How to wait for multiple threads to finish

G

Gary J

I have a java program that spawns a lot of threads to process a very large
tree data model. How do I force a "parent" thread to wait until all of its
"child" threads are finished.

Here's a totally contrived example. TreeCounter simply counts the elements
in a tree of Elements:

public class TreeCounter
{
private int count;

void countChildren(Element element)
{
count++;

List children = element.getChildren();
for (Iterator iter = children.iterator(); iter.hasNext();)
{
Element child = iter.next();

new Thread()
{

public void run()
{
countChildren(child)
}

}.start();

}

// wait for all threads created by addChild() to finish before returning

// print out results
System.out.println(count + "elements processed");
}

}

This code was written just for this post so there may be some errors but you
get the idea.

In the above code, each incarnation of countChildren() can create multiple
threads.

How can I ensure that I don't get to the println() statement before all the
threads have finished? I know I can make threads run one at a time by
making a method "synchronized" but here I really want to make sure they all
run at the same time;

Thanks
 
F

Frank

Gary said:
I have a java program that spawns a lot of threads to process a very large
tree data model. How do I force a "parent" thread to wait until all of its
"child" threads are finished.

How can I ensure that I don't get to the println() statement before all the
threads have finished? I know I can make threads run one at a time by
making a method "synchronized" but here I really want to make sure they all
run at the same time;

Thanks

Didn't read your example, but here we go;

One way to solve this would be to keep a count of the running threads.
Increase the counter for each thread created and have the threads
decrease it again just before leaving the run() method. Once the counter
hits zero again, the main thread can continue.

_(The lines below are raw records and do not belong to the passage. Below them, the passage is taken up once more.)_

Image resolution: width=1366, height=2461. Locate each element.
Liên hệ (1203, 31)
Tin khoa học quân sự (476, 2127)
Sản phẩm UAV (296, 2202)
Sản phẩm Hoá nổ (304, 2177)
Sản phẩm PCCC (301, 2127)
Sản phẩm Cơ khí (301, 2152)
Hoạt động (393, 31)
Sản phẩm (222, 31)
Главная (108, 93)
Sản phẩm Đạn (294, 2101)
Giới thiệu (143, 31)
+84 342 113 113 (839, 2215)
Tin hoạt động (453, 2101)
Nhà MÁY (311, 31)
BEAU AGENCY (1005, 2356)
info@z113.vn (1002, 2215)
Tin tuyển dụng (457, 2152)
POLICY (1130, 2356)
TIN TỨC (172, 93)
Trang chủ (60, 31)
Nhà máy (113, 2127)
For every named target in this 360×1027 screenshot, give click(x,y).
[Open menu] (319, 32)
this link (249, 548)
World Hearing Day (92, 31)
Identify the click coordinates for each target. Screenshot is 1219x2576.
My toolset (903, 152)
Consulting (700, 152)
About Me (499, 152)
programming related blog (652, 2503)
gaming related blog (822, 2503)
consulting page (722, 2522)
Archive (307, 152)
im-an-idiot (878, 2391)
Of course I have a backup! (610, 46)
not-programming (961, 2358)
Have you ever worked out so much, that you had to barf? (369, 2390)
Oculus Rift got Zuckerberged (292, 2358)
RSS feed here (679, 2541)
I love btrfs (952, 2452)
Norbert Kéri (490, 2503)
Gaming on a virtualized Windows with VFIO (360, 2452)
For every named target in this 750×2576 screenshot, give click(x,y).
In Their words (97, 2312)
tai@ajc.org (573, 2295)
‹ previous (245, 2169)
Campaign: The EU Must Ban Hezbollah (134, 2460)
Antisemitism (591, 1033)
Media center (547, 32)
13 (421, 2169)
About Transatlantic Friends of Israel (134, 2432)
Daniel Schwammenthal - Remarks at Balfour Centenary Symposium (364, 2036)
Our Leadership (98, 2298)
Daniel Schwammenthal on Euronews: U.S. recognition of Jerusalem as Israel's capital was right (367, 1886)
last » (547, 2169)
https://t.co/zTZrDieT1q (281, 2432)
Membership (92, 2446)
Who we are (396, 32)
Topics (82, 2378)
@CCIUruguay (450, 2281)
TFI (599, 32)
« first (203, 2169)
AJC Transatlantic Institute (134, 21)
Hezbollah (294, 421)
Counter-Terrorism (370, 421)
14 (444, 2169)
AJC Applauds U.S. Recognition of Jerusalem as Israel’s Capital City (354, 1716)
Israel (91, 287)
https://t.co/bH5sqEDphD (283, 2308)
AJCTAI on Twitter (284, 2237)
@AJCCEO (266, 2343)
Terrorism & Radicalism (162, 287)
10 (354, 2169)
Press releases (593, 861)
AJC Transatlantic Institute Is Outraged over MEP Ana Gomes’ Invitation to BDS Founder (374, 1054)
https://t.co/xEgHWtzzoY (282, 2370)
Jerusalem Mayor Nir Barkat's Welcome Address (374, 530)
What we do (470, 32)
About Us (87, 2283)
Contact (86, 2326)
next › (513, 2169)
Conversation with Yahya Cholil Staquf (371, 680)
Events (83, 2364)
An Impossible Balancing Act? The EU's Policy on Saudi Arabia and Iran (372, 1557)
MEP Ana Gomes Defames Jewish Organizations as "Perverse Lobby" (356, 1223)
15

A few implementation hints:
1. You need to synchronize access to the counter.
2. Make the counter volatile, it's going to be accessed by multiple threads.
3. To prevent unneccessary polling from the main thread, have it wait()
on the lock object and make the worker threads notify() before leaving
the synchronized method.

-Frank
 
P

Paul Lutus

Gary said:
I have a java program that spawns a lot of threads to process a very large
tree data model. How do I force a "parent" thread to wait until all of
its "child" threads are finished.


1. Create and start the threads. Each thread increments a synchronized
global thread counter.

2. Have each thread signal that is is finished by decrementing the global
counter.

3. Put the main process on a timer that periodically tests the counter, and
idles the rest of the time. When the count gets to zero, take the next
action.
 
M

Michael Borgwardt

Gary said:
I have a java program that spawns a lot of threads to process a very large
tree data model.

Is it running on a computer with a lot of processors? otherwise, using many
threads is just a waste of CPU time.
 
C

Chris Uppal

Gary said:
I have a java program that spawns a lot of threads to process a very large
tree data model. How do I force a "parent" thread to wait until all of
its "child" threads are finished.

Thread.join() is designed for exactly this. Simply put each thread you create
into some sort of Collection (an ArrayList for example) and then use a loop to
call join() on each in turn. If the "joinee" has finished then join() will
return immediately, if not then it will wait until it has finished. By the end
of the loop you can be sure that all of them have finished.

-- chris
 
G

Gary J

I thought of using a counter but it seemed too simple a solution. I was a
little unsure what to make volatile. I made counter volatile but its inside
a synchronized method so does it matter?

For those interested Here's what I implemented:

class ThreadLock
{
volatile int counter;

synchronized void add()
{
System.out.println(counter + " threads.");
counter++;
}

synchronized void del()
{
counter--;
System.out.println(counter + " threads.");
notify();
}

synchronized int getCount()
{
return counter;
}
}

in the Main Method I declare:

private ThreadLock threads = new ThreadLock();

and the threads are created like this:

threads.add();
new Thread()
{
public void run()
{
doStuff()
threads.del();
}
}.start();


The main method checks for all the threads to be completed like this:

while (threads.getCount() > 0)
try
{
threads.wait();
} catch(Exception e)
{}
System.out.println("Worker threads complete.");


Is it possible to put this last code inside the ThreadLock class? In other
words:
class ThreadLock
{
....

void resume()
{
while (getCount() > 0)
try
{
wait();
} catch(Exception e)
{}
}
}

then the main nethod would just call:
counter.resume();

thanks




Frank said:
I have a java program that spawns a lot of threads to process a very large
tree data model. How do I force a "parent" thread to wait until all of its
"child" threads are finished.

How can I ensure that I don't get to the println() statement before all the
threads have finished? I know I can make threads run one at a time by
making a method "synchronized" but here I really want to make sure they all
run at the same time;

Thanks

Didn't read your example, but here we go;

One way to solve this would be to keep a count of the running threads.
Increase the counter for each thread created and have the threads
decrease it again just before leaving the run() method. Once the counter
hits zero again, the main thread can continue.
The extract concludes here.